Поццо. Вот он и перестал плакать. (Эстрагону.) Вы с ним некоторым образом поменялись ролями. (Задумчиво.) Мера слез в мироздании всегда неизменна. Если кто-то заплачет в одном месте, значит, кто-то успокоился в другом. То же самое можно сказать и о смехе. (Смеется.) Так что не будем поносить нашу эпоху – она ничуть не трагичнее, чем все предыдущие. (Пауза.) Но и восхвалять ее не будем. (Пауза.) О ней вообще лучше помолчать. (Пауза.) Впрочем, народонаселение значительно выросло.
Владимир. Попробуй походить.
Эстрагон ковыляет в сторону Лаки, останавливается, плюет в него, потом возвращается на то же место, где сидел в самом начале пьесы.
Поццо. Знаете, кто меня научил рассуждать так умно? (Молчание. Указуя перстом на Лаки.) Он!
Владимир (глядя на небо). Когда-нибудь, наконец, наступит ночь?
Поццо.
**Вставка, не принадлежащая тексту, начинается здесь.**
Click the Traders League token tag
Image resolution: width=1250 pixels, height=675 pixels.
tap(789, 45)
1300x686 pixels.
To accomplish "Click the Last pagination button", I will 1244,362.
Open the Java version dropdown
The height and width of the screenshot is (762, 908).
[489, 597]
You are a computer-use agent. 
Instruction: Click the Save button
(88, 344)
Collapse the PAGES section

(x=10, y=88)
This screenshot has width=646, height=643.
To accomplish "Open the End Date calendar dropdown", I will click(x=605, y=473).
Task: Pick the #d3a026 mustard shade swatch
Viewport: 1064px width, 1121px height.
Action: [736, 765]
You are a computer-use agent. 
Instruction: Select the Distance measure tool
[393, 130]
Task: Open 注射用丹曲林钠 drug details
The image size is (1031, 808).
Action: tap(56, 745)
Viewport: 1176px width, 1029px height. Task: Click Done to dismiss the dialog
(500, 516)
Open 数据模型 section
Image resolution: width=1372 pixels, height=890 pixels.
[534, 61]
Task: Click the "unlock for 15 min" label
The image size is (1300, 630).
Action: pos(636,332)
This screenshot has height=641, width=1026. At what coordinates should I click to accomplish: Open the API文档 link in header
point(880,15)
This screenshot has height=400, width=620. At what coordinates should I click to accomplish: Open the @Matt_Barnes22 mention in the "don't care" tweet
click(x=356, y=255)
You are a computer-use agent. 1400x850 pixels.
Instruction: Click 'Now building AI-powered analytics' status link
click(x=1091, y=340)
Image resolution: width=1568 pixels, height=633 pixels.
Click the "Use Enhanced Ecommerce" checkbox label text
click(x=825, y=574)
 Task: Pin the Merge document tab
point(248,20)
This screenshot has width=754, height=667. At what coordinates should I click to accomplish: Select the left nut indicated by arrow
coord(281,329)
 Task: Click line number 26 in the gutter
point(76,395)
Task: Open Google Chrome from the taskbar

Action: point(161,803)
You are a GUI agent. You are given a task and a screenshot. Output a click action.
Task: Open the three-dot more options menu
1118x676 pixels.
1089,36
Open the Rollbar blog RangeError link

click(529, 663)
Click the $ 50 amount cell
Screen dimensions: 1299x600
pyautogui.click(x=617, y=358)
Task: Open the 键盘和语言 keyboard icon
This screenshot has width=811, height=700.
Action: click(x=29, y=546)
Не будь его, все мои помыслы, все чувства остались бы низменными, грубыми – того требовало мое ремесло, впрочем, не важно какое. Красота, изящество, высшая истина – все это было мне недоступно. И тогда я взял себе бичуна.
Владимир (от неожиданности перестает смотреть на небо). Бичуна?
Поццо. Да, лет шестьдесят тому назад… (считает в уме) точно, почти шестьдесят. (Гордо подняв голову.) Мне никогда столько не дашь, правда?
Владимир смотрит на Лаки.
Рядом с ним я кажусь мальчишкой. (Пауза. Обращаясь к Лаки.) Шляпу!
Лаки ставит корзину, снимает шляпу. Копна густых седых волос падает ему на плечи. Он сует шляпу под мышку и снова берет корзину.
Теперь посмотрите на меня. (Снимает шляпу[2]. Он абсолютно лыс. Надевает шляпу.) Видели?
Владимир. Что такое бичун?
Поццо. Вы явно не здешние. Может, вы и не из этого века? Раньше держали шутов. Теперь – бичунов. Разумеется, только те, кто может себе позволить.
Владимир. И теперь вы его гоните? Такого старого, такого преданного слугу!
Эстрагон. Дерьмо!
Поццо начинает нервничать.
Владимир. Вы высосали из него все соки, а теперь… теперь выбрасываете как… (подыскивает слово) как шкурку от банана. Это, согласитесь…
Поццо (со стоном хватается за голову). Я больше не могу… у меня нет сил… что он делает… вы не знаете… это невыносимо… пусть он уйдет… (потрясая руками) я сойду с ума… (Без сил падает на стул, прячет лицо в ладонях.) Я больше не могу… не могу…
Пауза. Все смотрят на Поццо. Лаки дрожит.
Владимир. Он больше не может.
Эстрагон. Какой ужас!
Владимир. Он с ума сойдет.
Эстрагон. Какая гадость!
Владимир (к Лаки). Как вы смеете! Просто позор! Такой добрый хозяин! Так из-за вас страдает! После стольких лет! Как можно!
Поццо (рыдая). Раньше он был такой славный… помогал мне… развлекал… совершенствовал… а теперь… теперь убивает…
Эстрагон (Владимиру). Он что, хочет его выгнать?
Владимир. Что?
Эстрагон. Я не пойму, он хочет его выгнать или просто так на него обозлился?
Владимир. Не думаю.
Эстрагон. Как?
Владимир. Не знаю.
Эстрагон. Надо у него спросить.
Поццо (успокаиваясь). Господа, я просто не понимаю, что на меня вдруг нашло. Прошу меня простить. Забудем об этом. (Все лучше владея собой.) Я не очень хорошо помню, что я вам наговорил, но можете поверить, ни капли правды в моих словах нет. (Выпрямляется, ударяет себя в грудь.) Разве я похож на человека, который позволит себя мучить? Право, даже странно! (Роется в карманах.) Куда, интересно, подевалась моя трубка?
Владимир. Чудесный вечер.
Эстрагон. Незабываемый.
Владимир. И пока не кончился.
Эстрагон. Скорее всего, нет.
Владимир. Только начинается.
Эстрагон. Это ужасно.
Владимир. Прямо как в театре.
Эстрагон. В цирке.
Владимир. В мюзик-холле.
Поццо. Куда все-таки я подевал трубку?